Data for the task:
+ + + + + + +
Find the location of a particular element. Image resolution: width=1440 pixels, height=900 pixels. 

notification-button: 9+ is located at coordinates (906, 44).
+ + + + + + +
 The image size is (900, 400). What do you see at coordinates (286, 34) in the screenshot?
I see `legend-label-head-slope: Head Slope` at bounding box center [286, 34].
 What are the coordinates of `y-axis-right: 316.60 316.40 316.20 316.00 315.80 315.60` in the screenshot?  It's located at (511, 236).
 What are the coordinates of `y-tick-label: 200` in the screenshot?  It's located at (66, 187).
+ + + + + + +
Task description: Can you set down, word for word, everything in the records from the line containing "Find the location" down to the line containing "notification-button: 9+ is", with both of those lines included?

Result of the task:
Find the location of a particular element. Image resolution: width=1440 pixels, height=900 pixels. 

notification-button: 9+ is located at coordinates (906, 44).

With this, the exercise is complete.